Go from the first line below to the one with "This screenshot has width=1050, height=800." and print each line exactly.
**** Entries provided
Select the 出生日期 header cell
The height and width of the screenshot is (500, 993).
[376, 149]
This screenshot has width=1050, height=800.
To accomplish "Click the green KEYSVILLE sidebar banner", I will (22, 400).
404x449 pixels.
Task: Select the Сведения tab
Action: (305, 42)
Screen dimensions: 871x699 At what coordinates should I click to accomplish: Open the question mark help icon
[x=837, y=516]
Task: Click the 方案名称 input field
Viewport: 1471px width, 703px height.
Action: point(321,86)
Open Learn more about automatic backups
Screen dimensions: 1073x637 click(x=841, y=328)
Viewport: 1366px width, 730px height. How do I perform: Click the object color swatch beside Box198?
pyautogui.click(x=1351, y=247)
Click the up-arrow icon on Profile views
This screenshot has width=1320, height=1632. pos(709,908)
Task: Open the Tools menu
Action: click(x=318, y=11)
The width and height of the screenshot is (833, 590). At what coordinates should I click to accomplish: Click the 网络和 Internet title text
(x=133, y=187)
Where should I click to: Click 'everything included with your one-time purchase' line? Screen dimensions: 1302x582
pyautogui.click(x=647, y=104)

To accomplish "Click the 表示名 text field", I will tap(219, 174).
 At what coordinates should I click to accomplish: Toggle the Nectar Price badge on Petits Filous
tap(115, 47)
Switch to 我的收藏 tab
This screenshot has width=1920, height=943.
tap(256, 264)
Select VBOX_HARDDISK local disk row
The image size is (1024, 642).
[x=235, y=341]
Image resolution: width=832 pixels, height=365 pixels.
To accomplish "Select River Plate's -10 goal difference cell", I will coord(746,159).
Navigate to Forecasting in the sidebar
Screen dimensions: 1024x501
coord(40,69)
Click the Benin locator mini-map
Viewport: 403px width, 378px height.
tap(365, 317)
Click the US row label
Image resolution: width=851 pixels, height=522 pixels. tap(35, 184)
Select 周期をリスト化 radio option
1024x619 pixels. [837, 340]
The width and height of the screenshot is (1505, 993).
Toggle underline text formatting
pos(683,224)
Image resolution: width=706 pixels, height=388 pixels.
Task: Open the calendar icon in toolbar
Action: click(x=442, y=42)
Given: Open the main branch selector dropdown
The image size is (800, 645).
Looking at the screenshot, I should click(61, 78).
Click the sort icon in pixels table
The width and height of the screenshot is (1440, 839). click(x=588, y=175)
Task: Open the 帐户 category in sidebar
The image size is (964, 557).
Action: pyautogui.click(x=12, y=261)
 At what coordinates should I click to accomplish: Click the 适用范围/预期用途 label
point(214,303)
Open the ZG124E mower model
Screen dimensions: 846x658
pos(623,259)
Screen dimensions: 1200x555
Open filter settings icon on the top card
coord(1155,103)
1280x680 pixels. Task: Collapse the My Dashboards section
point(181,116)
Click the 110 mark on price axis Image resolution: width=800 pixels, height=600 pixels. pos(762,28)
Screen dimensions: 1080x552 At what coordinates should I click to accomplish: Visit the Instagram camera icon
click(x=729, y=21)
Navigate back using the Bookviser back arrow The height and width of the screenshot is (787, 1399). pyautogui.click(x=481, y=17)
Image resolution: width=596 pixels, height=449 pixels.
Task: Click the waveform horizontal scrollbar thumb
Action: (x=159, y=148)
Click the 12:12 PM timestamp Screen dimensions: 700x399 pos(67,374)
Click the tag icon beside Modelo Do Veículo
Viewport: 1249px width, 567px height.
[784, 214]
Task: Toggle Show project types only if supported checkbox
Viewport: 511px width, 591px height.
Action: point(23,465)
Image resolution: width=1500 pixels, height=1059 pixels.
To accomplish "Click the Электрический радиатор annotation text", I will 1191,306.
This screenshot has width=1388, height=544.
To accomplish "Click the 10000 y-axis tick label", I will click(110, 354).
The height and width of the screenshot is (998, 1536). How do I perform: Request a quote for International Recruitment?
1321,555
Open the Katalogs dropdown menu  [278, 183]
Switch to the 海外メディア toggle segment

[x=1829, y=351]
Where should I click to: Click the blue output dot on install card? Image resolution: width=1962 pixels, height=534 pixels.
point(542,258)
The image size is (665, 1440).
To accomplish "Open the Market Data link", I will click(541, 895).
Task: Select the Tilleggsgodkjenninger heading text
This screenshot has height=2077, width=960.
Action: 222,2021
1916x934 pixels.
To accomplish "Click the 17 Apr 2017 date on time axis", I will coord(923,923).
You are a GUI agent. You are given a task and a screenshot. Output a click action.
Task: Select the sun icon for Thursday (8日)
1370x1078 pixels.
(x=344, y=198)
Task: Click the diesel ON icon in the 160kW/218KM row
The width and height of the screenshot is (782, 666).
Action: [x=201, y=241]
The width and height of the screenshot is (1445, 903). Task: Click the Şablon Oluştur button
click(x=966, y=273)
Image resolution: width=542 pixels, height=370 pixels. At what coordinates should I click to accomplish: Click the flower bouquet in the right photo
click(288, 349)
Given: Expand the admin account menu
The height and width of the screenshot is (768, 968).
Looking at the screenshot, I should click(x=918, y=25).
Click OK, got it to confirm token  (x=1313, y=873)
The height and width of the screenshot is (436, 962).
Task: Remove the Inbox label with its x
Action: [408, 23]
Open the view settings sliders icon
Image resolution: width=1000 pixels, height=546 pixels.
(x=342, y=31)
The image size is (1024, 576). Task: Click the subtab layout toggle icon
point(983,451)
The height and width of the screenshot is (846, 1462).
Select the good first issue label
********
§ Response to the exercise:
Select the 出生日期 header cell
The height and width of the screenshot is (500, 993).
[376, 149]
This screenshot has width=1050, height=800.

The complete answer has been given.